Lead Critic; Brooklyn, New York

This year, Rendez-Vous with French Cinema, running from March 6 to March 16, celebrates its 30th year at Film at Lincoln Center, NYC.

This celebrated festival offers a dynamic showcase of contemporary French filmmaking, featuring an array of 23 films by both emerging voices — some selected as part of Unifrance’s 10 to Watch 2025 Program*, a yearly initiative honoring a new generation of directors and actors who contribute to the vitality of French creation — and seasoned directors who tackle relevant and enduring themes. This selection of North American, U.S., and New York premieres celebrates the energy, innovation, and range of French cinema.
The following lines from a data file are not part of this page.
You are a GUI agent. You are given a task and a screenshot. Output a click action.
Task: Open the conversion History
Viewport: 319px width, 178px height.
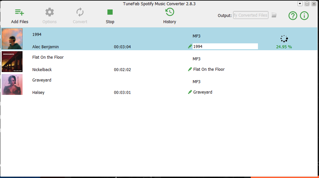click(169, 13)
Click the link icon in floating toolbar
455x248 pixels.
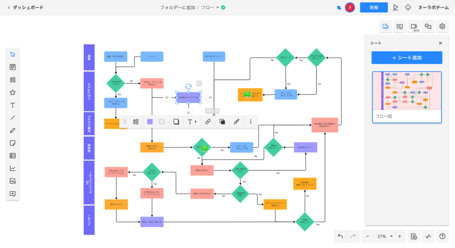[208, 122]
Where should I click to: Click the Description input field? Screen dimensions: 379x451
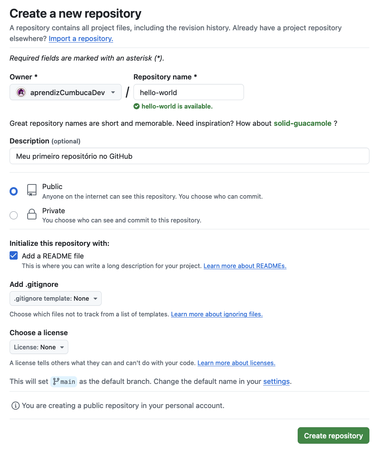(189, 156)

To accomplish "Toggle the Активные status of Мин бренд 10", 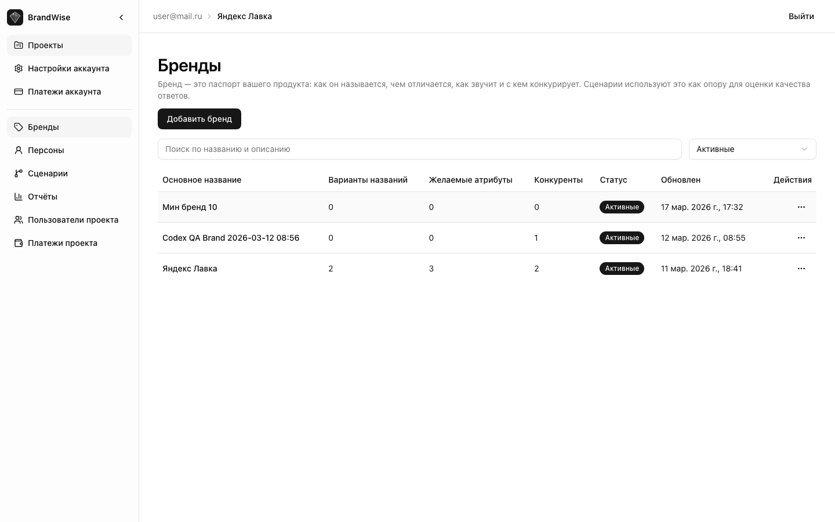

The stellar lineup this year includes Visiting Hours by Patricia Mazuy, about two woman forging an unlikely friendship over their husbands' incacerations, starring indomitable Isabelle Huppert; the 77th Cannes Film Festival opener The Second Act by Quentin Dupieux, a meta-comedy taking place on a film set and featuring a star-studded cast (read the review by Eric Ortez Garcia); Wild Diamond, the stunning feature debut by Agathe Riedinger, a gripping exploration of 19-year-old Liane’s (Malou Khebizi) fierce pursuit of fame as a reality TV contestant; Meeting with Pol Pot, a searing indictment of Khmer Rouge regime by Rithy Panh (read the full review by Martin Kudlak) and Jessica Palud’s Being Maria, which premiered at Cannes, an unsparing exploration of Maria Schneider’s (Anamaria Vartolomei) trauma stemming from her experience on the set of Bernardo Bertolucci’s Last Tango in Paris, with Matt Dillon playing Marlon Brando.

Click through the gallery below to read about more exciting titles. 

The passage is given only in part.